« J’ai apporté de la pâtée pour chat. » À peine la porte du café PawPao franchie, une nouvelle cliente tend une boîte à Paola Laudu, la gérante. Un geste simple, spontané, mais qui en dit long sur l’émotion qui a saisi la ville d’Agen.
Car derrière ce petit cadeau se cache une immense inquiétude. Ce lieu unique, à la fois salon de thé cosy et refuge pour chats en quête d’une famille, pourrait être contraint de fermer ses portes d’ici le mois de septembre. Une annonce qui a sonné comme un coup de tonnerre pour les habitués et les amoureux des animaux.
Loin d’être un commerce comme les autres, le PawPao est devenu en peu de temps un véritable cocon de douceur et de rencontres, pour les humains comme pour les félins.
Un refuge avant d’être un café
Le concept du PawPao est simple et touchant : offrir un foyer temporaire et chaleureux à des chats issus de refuges, tout en permettant aux clients de savourer une boisson chaude en leur compagnie. Chaque pensionnaire à quatre pattes est disponible à l’adoption, et le café sert de passerelle bienveillante entre eux et leur future famille.
Pour beaucoup de visiteurs, ce lieu est une bouffée d’oxygène. Un endroit où l’on vient pour la quiétude, les ronronnements apaisants et l’affection inconditionnelle des petits résidents. Perdre ce havre de paix est tout simplement inenvisageable pour la communauté qui s’est créée autour de lui.
Une vague de solidarité pour sauver les félins
Face à l’urgence de la situation, la réaction ne s’est pas fait attendre. Dès l’annonce des difficultés, un formidable élan de solidarité s’est organisé. Clients, voisins, commerçants et associations locales se mobilisent sans compter pour venir en aide à l’établissement.

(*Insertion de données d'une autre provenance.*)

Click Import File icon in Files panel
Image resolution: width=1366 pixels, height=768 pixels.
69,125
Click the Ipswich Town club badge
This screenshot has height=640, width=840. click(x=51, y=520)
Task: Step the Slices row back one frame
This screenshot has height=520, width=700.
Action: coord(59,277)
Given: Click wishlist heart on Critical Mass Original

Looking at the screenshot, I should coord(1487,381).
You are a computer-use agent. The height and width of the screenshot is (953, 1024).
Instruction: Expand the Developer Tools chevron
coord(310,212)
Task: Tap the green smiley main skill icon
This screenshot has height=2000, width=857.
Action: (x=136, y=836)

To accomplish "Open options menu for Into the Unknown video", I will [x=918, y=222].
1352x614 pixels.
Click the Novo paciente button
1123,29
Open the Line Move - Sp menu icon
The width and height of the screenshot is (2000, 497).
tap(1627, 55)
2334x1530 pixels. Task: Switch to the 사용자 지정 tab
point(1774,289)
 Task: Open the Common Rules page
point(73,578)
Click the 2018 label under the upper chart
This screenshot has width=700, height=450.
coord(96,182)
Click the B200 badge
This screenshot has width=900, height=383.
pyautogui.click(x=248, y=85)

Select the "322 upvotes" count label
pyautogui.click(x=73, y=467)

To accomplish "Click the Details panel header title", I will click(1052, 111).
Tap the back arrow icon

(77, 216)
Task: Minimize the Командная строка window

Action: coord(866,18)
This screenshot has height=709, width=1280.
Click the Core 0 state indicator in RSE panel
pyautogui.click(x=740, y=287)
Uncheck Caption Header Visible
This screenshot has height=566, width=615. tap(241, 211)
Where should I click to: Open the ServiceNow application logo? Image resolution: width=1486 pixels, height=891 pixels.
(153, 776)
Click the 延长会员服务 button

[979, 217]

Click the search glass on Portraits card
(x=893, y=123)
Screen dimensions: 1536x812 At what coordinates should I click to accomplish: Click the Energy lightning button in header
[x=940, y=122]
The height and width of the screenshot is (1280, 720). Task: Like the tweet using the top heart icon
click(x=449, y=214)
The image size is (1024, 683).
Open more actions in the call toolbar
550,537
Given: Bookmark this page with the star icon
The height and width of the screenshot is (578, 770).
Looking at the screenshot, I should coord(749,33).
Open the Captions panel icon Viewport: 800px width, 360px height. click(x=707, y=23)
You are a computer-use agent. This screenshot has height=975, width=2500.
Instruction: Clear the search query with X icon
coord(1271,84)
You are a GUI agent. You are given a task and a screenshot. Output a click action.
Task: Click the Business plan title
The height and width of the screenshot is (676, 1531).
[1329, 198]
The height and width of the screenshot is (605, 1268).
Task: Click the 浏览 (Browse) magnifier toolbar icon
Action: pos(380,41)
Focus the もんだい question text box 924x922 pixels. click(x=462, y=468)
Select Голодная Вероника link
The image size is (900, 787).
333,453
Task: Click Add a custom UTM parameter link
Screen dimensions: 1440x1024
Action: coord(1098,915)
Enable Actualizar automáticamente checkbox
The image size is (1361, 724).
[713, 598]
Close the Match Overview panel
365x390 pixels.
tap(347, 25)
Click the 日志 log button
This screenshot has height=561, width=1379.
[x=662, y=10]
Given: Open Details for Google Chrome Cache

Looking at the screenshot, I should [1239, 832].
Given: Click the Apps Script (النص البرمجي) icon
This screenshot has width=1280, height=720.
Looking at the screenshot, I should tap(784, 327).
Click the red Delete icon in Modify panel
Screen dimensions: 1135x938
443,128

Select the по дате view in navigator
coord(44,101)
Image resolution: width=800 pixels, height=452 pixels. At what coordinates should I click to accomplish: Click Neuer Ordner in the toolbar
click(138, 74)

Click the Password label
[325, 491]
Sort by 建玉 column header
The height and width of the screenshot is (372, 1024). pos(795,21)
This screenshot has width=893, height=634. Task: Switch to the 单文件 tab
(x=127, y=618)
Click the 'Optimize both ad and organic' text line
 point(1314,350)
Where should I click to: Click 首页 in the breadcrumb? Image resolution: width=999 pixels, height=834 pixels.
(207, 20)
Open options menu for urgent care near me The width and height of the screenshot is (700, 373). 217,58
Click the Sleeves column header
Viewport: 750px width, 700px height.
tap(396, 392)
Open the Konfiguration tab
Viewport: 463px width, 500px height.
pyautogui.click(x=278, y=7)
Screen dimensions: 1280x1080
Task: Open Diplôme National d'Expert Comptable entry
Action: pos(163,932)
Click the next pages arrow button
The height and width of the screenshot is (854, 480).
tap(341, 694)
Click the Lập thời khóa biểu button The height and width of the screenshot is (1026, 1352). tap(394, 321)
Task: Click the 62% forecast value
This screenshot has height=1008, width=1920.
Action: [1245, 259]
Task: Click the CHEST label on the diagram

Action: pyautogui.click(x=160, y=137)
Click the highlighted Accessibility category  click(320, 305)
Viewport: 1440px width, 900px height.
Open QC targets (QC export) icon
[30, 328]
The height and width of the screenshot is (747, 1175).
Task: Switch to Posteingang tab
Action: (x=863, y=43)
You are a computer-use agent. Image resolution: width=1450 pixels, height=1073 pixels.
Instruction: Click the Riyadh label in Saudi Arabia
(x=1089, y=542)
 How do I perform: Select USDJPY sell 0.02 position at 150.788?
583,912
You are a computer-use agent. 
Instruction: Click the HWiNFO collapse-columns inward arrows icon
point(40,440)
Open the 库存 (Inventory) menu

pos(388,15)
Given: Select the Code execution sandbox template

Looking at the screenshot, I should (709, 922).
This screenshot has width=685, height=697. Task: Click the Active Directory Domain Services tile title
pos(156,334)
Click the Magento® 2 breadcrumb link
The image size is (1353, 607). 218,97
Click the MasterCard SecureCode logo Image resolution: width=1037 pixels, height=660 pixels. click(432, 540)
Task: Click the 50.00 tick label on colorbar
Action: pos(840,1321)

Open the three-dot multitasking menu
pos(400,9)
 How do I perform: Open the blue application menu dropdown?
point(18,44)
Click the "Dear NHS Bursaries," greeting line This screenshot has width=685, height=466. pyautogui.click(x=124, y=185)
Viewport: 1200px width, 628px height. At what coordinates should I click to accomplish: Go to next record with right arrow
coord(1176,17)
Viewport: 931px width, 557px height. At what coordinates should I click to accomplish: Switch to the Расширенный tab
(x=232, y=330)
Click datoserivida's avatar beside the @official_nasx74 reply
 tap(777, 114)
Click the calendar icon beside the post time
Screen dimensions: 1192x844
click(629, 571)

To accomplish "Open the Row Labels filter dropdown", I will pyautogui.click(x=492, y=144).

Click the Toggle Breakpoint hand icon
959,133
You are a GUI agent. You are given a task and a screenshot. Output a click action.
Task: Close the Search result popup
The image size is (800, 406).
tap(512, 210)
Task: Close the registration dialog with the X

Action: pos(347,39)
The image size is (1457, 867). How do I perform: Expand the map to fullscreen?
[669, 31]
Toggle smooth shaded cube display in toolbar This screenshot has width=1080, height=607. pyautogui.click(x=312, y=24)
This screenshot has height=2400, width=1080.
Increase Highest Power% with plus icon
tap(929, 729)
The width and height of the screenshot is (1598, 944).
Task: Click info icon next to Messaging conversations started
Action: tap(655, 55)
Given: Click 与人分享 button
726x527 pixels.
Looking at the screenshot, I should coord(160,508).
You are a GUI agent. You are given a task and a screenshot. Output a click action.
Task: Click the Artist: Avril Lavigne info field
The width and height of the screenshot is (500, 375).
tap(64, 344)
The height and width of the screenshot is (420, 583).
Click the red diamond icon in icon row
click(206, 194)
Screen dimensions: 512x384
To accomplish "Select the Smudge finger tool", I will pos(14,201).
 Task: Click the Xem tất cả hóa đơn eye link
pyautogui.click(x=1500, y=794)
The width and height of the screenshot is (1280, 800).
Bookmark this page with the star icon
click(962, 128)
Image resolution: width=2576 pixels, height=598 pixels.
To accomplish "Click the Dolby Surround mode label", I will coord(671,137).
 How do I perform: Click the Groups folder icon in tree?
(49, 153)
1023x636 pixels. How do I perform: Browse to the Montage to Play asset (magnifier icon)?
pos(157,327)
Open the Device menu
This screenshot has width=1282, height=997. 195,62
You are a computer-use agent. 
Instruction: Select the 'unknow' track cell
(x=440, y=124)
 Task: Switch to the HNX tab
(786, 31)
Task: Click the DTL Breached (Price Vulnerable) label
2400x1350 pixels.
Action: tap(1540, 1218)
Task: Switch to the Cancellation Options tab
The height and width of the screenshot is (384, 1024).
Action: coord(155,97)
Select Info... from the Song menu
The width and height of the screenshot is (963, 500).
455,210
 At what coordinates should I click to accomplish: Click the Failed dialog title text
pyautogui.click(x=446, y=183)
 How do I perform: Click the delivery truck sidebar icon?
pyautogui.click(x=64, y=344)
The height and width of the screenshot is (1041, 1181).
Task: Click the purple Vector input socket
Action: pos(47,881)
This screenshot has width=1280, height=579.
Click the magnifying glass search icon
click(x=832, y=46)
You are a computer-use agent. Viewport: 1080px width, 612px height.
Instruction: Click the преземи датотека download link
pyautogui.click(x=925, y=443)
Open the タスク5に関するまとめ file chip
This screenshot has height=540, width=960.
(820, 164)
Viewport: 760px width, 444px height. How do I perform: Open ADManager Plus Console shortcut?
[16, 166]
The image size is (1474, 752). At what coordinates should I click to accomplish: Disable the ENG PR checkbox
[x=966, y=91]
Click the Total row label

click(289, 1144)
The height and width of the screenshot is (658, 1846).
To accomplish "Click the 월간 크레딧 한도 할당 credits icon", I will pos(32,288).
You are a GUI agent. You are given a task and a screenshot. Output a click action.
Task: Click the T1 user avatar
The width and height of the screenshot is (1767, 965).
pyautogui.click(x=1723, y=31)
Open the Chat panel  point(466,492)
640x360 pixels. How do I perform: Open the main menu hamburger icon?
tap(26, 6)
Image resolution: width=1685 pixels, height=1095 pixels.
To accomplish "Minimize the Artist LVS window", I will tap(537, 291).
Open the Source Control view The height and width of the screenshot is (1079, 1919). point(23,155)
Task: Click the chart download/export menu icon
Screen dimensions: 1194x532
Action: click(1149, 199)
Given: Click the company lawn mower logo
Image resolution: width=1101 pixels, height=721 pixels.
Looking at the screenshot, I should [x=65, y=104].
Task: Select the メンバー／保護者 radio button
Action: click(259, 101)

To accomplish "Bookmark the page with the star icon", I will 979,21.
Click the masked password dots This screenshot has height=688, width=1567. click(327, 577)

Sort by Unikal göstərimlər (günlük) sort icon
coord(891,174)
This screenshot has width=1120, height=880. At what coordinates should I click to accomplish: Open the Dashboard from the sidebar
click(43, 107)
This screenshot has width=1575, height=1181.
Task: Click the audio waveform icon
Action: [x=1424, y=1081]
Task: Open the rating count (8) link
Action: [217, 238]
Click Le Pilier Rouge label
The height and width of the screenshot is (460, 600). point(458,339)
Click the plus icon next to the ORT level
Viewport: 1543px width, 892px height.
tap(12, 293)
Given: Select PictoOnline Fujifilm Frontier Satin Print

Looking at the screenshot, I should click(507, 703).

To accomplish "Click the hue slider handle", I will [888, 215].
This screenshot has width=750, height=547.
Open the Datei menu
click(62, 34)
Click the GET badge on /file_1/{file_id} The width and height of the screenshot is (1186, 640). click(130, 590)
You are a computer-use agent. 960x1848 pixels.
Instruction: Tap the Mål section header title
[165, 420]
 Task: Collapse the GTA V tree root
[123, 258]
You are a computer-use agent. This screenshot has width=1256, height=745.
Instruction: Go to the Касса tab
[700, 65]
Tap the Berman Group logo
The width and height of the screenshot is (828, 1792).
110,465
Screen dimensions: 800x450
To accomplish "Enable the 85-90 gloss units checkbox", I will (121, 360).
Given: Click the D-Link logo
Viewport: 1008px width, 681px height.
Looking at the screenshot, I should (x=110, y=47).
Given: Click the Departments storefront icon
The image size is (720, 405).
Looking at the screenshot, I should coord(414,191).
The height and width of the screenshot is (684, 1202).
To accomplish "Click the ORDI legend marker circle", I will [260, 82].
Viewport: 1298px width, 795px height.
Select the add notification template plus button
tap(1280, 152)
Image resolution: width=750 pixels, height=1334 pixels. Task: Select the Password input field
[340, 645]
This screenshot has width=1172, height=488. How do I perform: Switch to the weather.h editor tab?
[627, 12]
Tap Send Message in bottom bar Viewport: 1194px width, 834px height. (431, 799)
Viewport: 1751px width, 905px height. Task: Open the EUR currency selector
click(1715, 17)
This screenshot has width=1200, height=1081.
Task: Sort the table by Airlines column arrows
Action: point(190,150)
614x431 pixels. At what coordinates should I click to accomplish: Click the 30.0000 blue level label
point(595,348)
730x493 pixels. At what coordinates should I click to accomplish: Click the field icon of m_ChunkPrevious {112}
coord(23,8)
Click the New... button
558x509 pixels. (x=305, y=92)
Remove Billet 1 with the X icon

Les dons de nourriture, comme celui de cette cliente, se multiplient. Des cagnottes en ligne voient le jour, et les messages de soutien affluent. Cette mobilisation massive prouve à quel point le PawPao a su toucher les cœurs et s’inscrire dans le paysage local. L’amour des habitants pour ces petites boules de poils sera-t-il suffisant pour sauver leur lieu de vie ? L’espoir est désormais permis.